Written instruction 1 —
List every person the blog post explicitly calls a worrier.

-- Start Provided text --

Whoops! I Didn’t Post!

You may have noticed that I didn’t post yesterday. Actually, you probably didn’t. I am sure you haven’t memorized which days I post and which I don’t. Jessica noticed, bien sur. My mom noticed, mainly because she’s a mom and since Jessica and I went to a wedding that was a 4-hour drive away over the weekend, and I always post on Mondays, and the worry-gears started turning, and a missed post raised a small flag of concern. I totally understand – I’m a worrier too. So is Jessica. So’s my sister. Drew is also a worrier, but in a different way. He used to start a lot of sentences with “I worry that…” and it would be something about the color of tile we chose for the kitchen we were renovating, and I got the image of Drew staying up all night, rocking back and forth in a corner of the darkened room, worrying. That doesn’t sound particularly funny, but trust me. It’s a laugh riot.

-- End Provided text --

Written instruction 2 —
Rewrite the records from the line with "You are a GUI" to the line with "click(1118, 293)" as a Markdown table with the columns Number and Record line. Leave out the pictures.

-- Start Records for this exercise --

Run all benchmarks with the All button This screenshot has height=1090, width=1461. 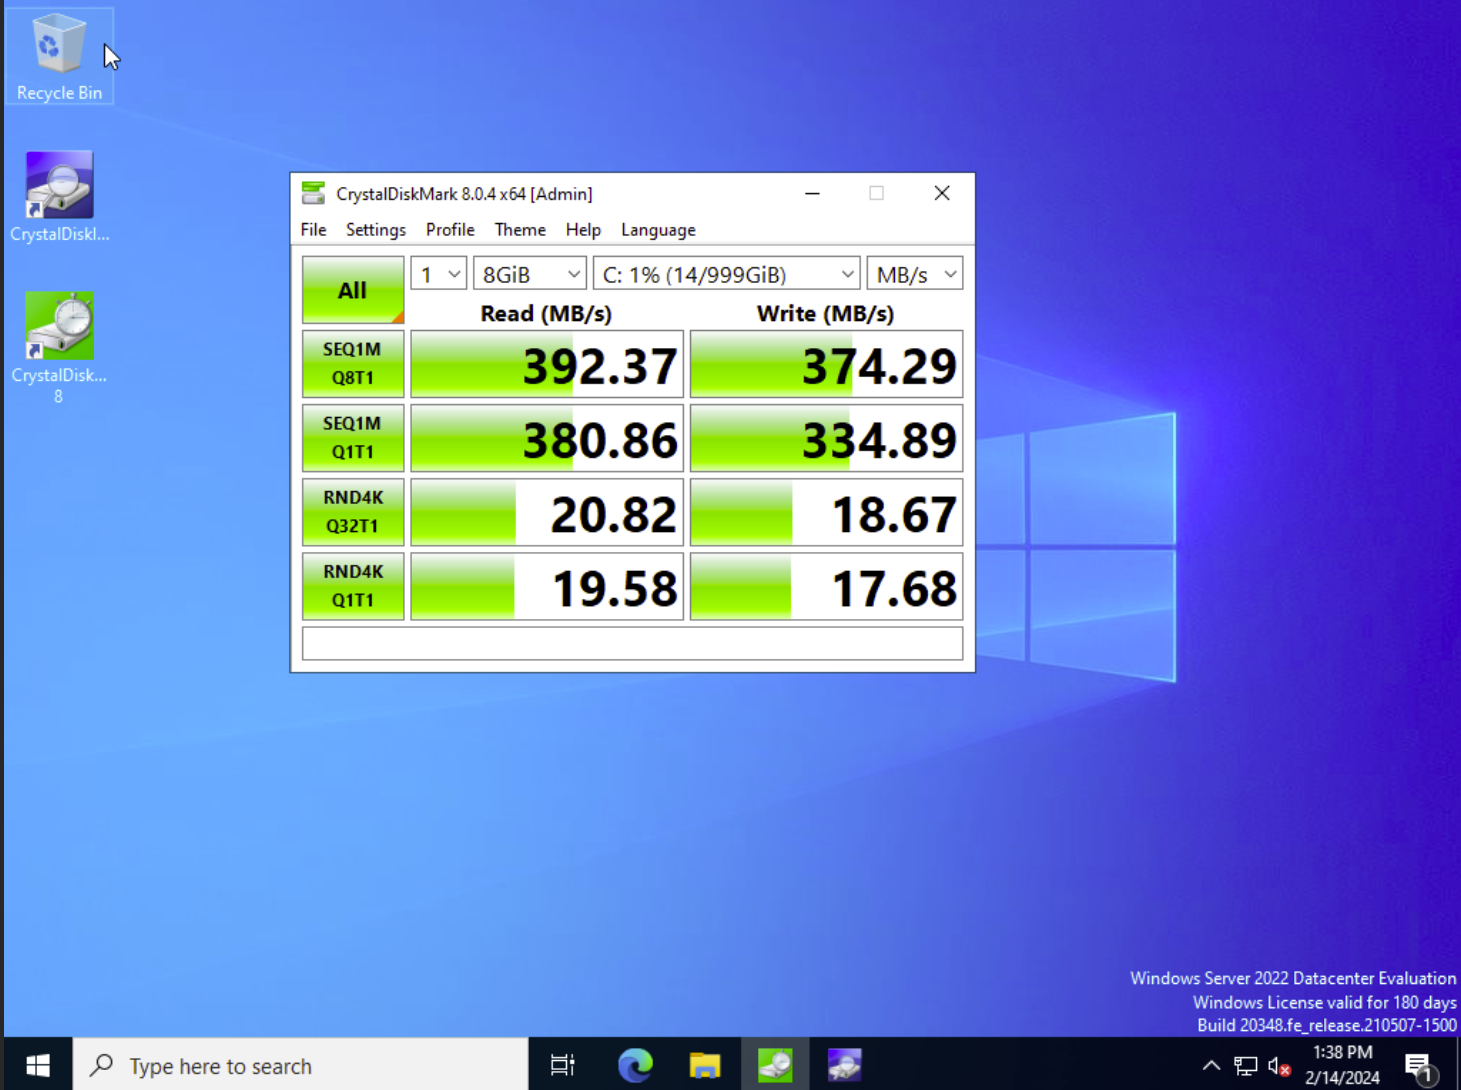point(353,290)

-- End Records for this exercise --
-- Start Records for this exercise --

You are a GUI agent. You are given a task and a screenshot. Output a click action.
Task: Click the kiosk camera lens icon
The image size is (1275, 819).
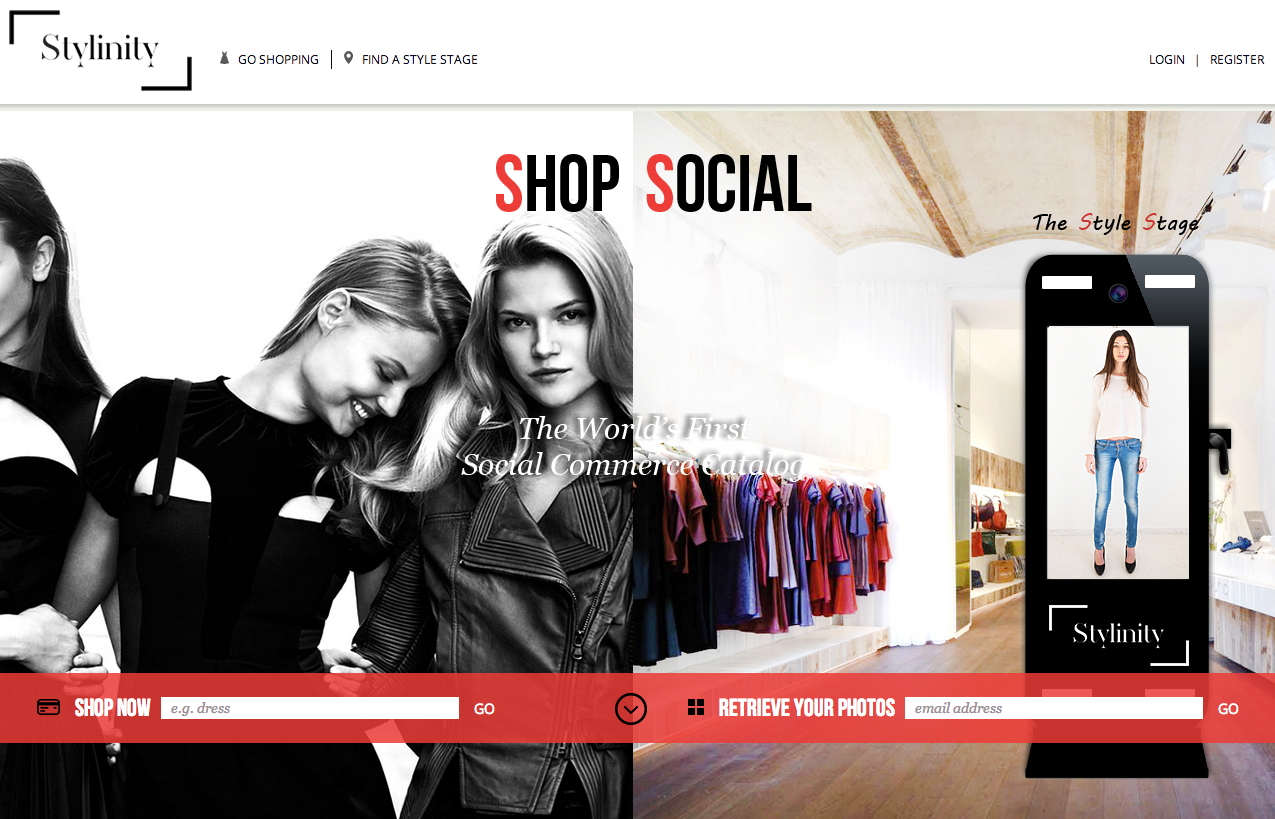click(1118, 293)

-- End Records for this exercise --

Complete response 1 —
- The narrator
- Jessica
- The narrator's sister
- Drew

Complete response 2 —
| Number | Record line |
|---|---|
| 1 | You are a GUI agent. You are given a task and a screenshot. Output a click action. |
| 2 | Task: Click the kiosk camera lens icon |
| 3 | The image size is (1275, 819). |
| 4 | click(1118, 293) |